***** The input
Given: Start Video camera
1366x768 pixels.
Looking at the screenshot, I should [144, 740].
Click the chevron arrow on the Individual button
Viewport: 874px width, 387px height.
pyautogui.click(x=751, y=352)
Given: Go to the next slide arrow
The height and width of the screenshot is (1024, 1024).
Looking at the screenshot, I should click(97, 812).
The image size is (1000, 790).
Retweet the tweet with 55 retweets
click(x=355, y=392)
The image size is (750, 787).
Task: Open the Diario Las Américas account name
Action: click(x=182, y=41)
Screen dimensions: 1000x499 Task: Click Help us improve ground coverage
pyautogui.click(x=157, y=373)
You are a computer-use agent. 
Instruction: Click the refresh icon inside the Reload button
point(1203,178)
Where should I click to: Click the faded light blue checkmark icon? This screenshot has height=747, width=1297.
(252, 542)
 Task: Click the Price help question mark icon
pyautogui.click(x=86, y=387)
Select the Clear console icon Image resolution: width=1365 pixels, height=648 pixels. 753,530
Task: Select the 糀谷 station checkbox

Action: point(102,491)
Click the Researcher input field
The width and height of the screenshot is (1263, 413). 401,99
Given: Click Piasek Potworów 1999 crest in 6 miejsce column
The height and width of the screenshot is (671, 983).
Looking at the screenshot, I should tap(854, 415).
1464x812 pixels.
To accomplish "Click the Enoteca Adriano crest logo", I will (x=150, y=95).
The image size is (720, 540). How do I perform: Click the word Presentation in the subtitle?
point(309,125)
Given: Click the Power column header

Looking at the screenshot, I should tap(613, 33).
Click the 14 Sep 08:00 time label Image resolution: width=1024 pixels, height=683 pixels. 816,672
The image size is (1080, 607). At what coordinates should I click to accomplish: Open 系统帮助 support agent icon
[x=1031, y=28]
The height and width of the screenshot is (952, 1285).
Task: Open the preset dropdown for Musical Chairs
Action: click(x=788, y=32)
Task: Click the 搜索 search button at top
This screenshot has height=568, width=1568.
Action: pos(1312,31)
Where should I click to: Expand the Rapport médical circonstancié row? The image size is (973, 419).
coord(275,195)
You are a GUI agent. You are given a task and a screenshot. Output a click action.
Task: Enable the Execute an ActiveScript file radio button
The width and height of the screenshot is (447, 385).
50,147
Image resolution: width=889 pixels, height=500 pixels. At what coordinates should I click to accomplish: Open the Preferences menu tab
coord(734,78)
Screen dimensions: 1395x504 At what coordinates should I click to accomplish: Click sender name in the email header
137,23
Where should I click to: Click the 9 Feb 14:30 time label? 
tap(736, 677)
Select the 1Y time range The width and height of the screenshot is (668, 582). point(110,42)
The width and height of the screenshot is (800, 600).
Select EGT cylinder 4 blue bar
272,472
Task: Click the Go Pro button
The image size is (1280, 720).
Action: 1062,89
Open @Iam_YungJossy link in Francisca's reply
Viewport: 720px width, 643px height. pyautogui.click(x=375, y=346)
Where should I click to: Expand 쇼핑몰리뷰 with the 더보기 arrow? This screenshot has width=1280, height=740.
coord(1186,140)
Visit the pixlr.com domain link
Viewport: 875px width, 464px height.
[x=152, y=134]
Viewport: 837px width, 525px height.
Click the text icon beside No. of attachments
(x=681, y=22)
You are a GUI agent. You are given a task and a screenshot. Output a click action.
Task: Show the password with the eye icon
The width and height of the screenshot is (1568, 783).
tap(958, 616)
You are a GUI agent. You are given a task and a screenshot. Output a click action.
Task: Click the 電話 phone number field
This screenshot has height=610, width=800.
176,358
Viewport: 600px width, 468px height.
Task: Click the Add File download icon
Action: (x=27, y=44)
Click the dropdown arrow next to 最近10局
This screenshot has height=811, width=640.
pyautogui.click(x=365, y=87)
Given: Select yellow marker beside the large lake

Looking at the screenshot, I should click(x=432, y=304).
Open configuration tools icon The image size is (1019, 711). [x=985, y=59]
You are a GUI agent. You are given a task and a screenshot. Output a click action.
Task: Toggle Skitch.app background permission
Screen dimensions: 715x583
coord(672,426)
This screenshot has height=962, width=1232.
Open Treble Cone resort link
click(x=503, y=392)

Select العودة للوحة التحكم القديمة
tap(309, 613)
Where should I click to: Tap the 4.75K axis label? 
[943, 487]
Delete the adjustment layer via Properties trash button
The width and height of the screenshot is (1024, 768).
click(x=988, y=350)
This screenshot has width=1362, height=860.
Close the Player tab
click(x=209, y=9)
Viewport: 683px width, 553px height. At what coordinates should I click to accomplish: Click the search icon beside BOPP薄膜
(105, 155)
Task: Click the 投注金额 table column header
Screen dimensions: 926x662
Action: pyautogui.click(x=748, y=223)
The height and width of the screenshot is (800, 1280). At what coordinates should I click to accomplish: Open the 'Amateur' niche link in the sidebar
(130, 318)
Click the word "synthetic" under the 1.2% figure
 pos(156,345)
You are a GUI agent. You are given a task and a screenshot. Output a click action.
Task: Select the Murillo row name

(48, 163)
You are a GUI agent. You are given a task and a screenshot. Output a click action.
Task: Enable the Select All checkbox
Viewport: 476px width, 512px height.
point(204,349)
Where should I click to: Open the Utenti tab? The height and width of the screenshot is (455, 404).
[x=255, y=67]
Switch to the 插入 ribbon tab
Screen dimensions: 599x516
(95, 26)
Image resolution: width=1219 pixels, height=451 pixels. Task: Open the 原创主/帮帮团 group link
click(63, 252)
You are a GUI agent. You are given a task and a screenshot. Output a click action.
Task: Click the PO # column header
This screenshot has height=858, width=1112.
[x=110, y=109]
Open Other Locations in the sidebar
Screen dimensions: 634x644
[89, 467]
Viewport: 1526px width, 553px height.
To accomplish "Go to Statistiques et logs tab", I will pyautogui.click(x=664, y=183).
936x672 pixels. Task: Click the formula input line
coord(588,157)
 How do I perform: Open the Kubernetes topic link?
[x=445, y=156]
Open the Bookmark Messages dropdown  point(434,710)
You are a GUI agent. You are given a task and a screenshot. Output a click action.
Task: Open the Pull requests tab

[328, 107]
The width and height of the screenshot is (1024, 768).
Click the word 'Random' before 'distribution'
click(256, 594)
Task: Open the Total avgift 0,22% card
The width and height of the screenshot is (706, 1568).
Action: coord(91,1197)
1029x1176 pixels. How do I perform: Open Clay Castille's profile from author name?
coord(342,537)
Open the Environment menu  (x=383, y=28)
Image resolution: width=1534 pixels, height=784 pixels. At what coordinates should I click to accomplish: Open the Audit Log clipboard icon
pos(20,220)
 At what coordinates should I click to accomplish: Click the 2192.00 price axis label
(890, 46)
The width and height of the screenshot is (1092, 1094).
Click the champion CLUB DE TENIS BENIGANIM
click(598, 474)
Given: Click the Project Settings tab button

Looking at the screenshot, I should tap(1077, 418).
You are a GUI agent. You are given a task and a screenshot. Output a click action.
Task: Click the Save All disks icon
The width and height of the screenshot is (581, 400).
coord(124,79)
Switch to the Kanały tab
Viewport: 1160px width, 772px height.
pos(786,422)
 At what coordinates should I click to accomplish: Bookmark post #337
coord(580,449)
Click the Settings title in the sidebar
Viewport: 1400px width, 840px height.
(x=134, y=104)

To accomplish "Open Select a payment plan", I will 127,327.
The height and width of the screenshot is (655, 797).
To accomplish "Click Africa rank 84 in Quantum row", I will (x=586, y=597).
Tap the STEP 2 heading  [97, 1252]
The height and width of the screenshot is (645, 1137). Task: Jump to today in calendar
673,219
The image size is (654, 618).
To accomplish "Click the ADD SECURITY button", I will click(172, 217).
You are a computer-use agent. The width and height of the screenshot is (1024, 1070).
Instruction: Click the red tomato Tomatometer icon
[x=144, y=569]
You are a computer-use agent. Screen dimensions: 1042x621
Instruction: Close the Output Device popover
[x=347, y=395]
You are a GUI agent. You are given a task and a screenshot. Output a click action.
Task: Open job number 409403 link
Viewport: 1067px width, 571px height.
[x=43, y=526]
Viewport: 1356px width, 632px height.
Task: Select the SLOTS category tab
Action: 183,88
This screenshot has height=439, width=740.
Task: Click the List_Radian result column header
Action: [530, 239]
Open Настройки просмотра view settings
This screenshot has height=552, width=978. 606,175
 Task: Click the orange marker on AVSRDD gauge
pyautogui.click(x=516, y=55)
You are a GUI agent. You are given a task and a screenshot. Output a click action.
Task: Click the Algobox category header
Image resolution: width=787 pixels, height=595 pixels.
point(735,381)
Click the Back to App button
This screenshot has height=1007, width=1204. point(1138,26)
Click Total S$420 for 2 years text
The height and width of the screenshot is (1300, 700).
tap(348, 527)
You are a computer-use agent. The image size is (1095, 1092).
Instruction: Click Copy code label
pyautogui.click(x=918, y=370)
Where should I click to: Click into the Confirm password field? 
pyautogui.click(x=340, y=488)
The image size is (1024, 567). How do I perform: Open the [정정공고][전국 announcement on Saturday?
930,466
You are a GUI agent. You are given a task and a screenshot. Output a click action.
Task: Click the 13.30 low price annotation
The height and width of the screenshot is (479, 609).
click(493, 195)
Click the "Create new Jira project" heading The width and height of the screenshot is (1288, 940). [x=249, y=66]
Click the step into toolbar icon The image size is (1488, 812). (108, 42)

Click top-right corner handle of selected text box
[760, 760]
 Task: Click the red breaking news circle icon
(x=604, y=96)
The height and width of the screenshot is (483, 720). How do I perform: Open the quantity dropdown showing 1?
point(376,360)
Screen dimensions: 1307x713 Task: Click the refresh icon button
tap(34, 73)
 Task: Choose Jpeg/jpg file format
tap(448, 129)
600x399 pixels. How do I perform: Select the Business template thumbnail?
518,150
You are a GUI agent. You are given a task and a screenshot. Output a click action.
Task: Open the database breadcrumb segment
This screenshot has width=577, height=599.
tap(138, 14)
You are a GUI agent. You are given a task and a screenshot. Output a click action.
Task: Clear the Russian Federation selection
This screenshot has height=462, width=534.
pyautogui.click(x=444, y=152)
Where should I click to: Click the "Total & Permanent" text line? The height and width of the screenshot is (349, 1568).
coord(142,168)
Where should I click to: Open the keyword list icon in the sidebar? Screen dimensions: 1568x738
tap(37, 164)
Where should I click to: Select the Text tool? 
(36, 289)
**********
§ Aim of the exercise
Each line from the first line of the listing through the line containing "Given: Go to the next slide arrow" must be set down exactly; no other line belongs in the answer.

§ Finished task
Given: Start Video camera
1366x768 pixels.
Looking at the screenshot, I should [144, 740].
Click the chevron arrow on the Individual button
Viewport: 874px width, 387px height.
pyautogui.click(x=751, y=352)
Given: Go to the next slide arrow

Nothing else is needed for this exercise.